In August 2019, at the World Junior Swimming Championships in Budapest, Hungary, Marchand won the bronze medal in the 400 metre individual medley with a French record time of 4:16.37. He also placed seventh with a time of 2:01.53 in the 200 metre individual medley, seventh swimming a 1:58.73 in the final of the 200 metre butterfly, tenth in the 200 metre breaststroke with a 2:15.13, and 15th in the 100 metre breaststroke in a time of 1:03.03.

2020 Summer Olympics

Marchand qualified in his first event for the 2020 Summer Olympics at the 2021 French Elite Swimming Championships in Chartres, making the French Olympic Team in the 400 metre individual medley with a personal best and French record time of 4:09.65. At the 2020 Summer Olympics in Tokyo, Japan, Marchand placed sixth in the 400 metre individual medley with a 4:11.16, tenth in the 4×100 metre medley relay, 14th in the 200 metre butterfly with a 1:55.68, and 18th in the 200 metre individual medley with a 1:58.30.

2022 NCAA Championships

At the 2022 NCAA Division I Championships in March in Atlanta, United States, Marchand won his first individual NCAA title of his freshman year for the Arizona State Sun Devils in the 200 yard individual medley, winning the event and setting new NCAA, NCAA Championships, and US Open records with his time of 1:37.69, which was over four-tenths of a second faster than the old marks of 1:38.13 set by Caeleb Dressel in 2018 (NCAA and US Open records) and 1:38.14 set by Andrew Seliskar in 2019 (NCAA Championships record). It was the first time since 2000 that a man from the Arizona State University swim program won an individual title in swimming at a NCAA Division I Men's Swimming and Diving Championships. He won a second NCAA title in the 200 yard breaststroke, finishing 0.56 seconds ahead of second-place finisher Max McHugh with a time of 1:48.20. He placed second in the 400 yard individual medley, with a 3:34.08 to finish behind Hugo González, as well as in the 4×100 yard freestyle relay, where he split a 41.31 for the second leg of the relay to help finish in a final time of 2:46.40.

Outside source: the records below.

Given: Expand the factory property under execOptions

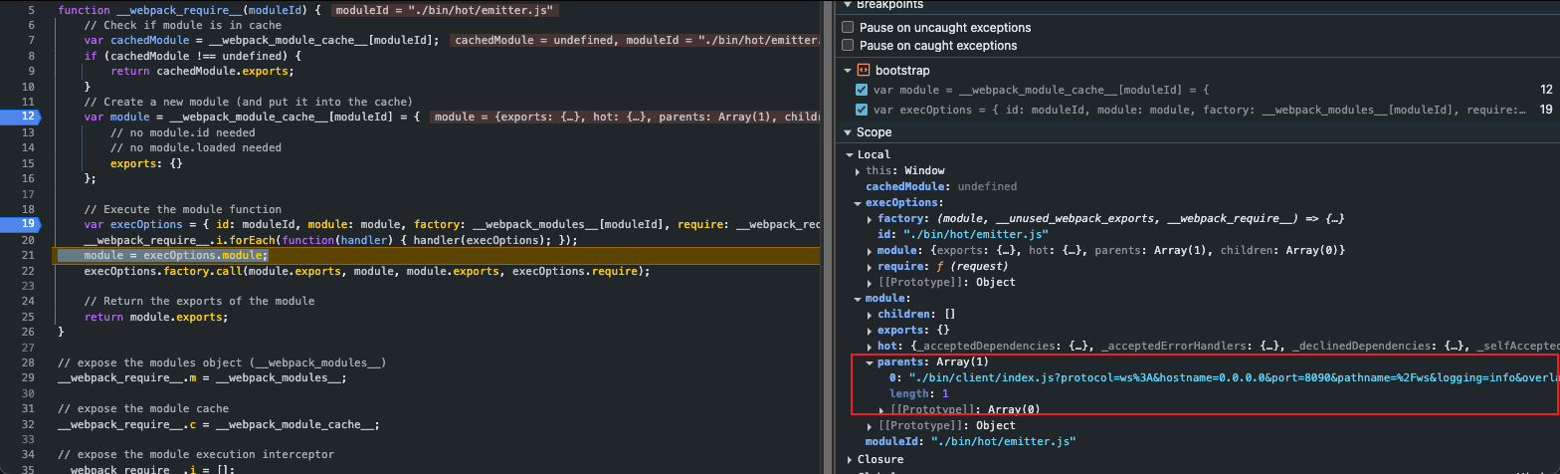Looking at the screenshot, I should 871,219.
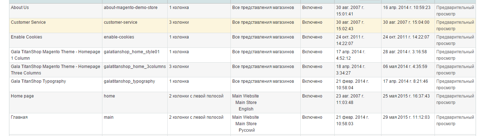The width and height of the screenshot is (485, 136).
Task: Click the about-magento-demo-store URL key cell
Action: (x=135, y=11)
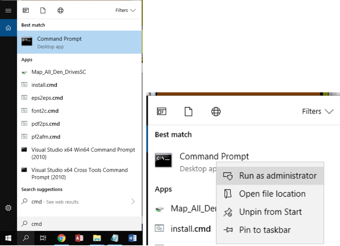Launch Microsoft Word from the taskbar
The height and width of the screenshot is (246, 340).
pos(132,238)
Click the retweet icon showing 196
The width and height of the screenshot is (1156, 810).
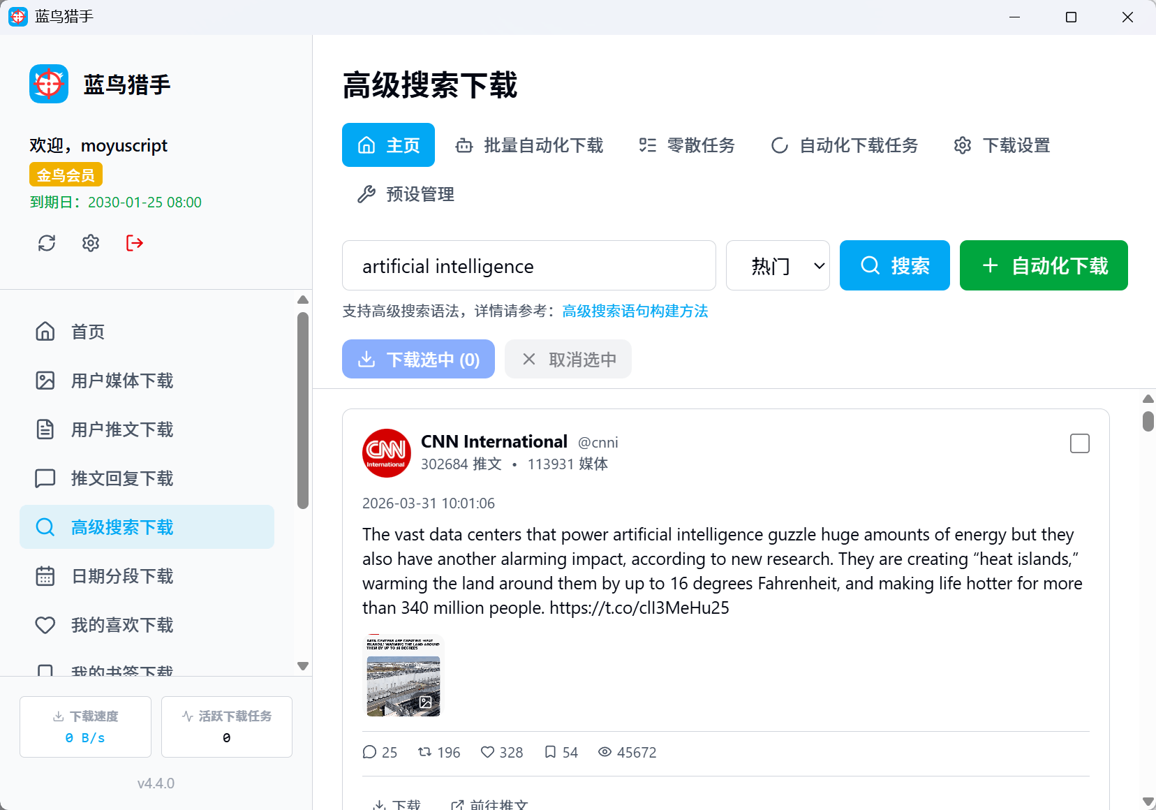(424, 752)
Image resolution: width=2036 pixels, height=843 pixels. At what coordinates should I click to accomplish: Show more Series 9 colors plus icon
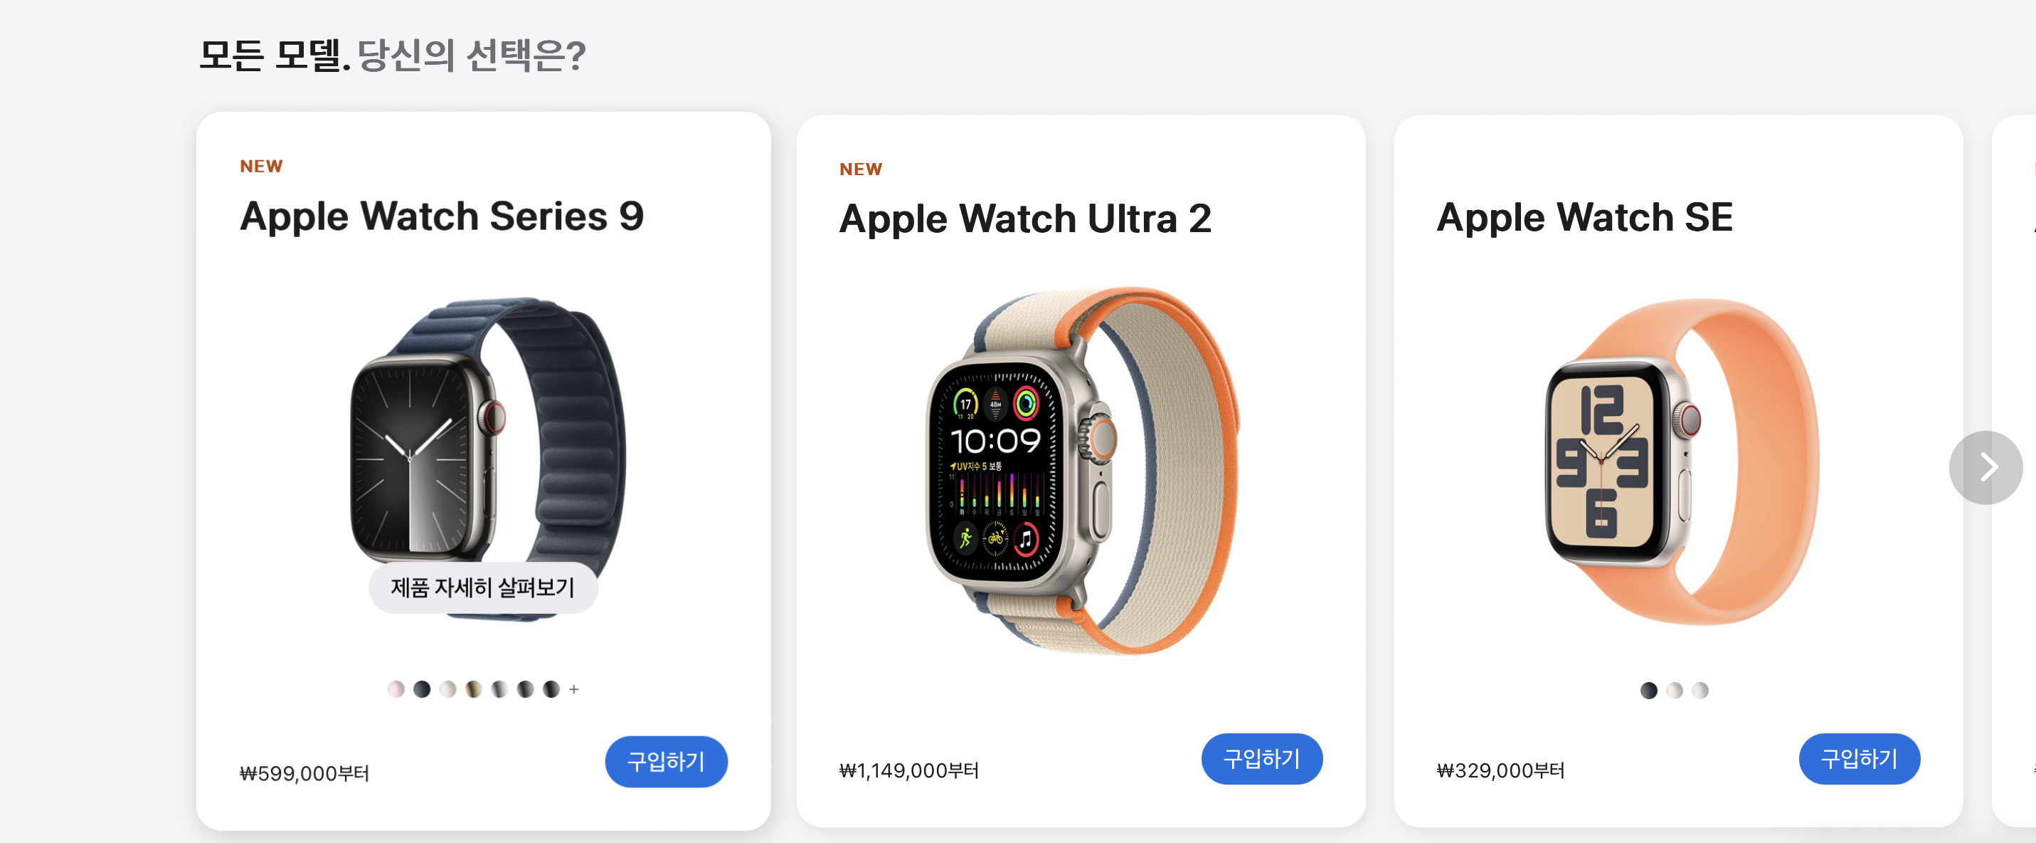tap(574, 690)
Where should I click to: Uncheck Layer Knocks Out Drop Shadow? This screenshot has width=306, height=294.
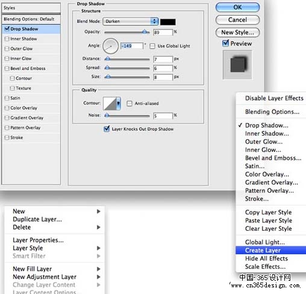tap(107, 129)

Seven days after the end of the 2022 NCAA Championships, Marchand set a new French record in the 200 metre individual medley at the 2022 Pro Swim Series at Northside Swim Center in San Antonio, United States, with a time of 1:56.95 and won the silver medal behind Shaine Casas who finished in 1:56.70. One day earlier, he won the 200 metre breaststroke with a time of 2:09.24.

2022 World Aquatics Championships

On 18 June, the first day of swimming at the 2022 World Aquatics Championships at Danube Arena in Budapest, Hungary, Marchand set a new French record in the 400 metre individual medley in the preliminary heats with a time of 4:09.09, qualifying for the evening final ranking first. He lowered his French record and set a new European record and Championships record in the final with a time of 4:04.28 to win the gold medal. Two days later, he qualified for the semifinals of the 200 metre butterfly with a time of 1:56.38 and tied rank of eleventh in the prelims. For the semifinals, he ranked 0.18 seconds ahead of the next-fastest swimmer, fifth-ranked Luca Urlando of the United States, and qualified for the final the following day with his new French record time of 1:54.32.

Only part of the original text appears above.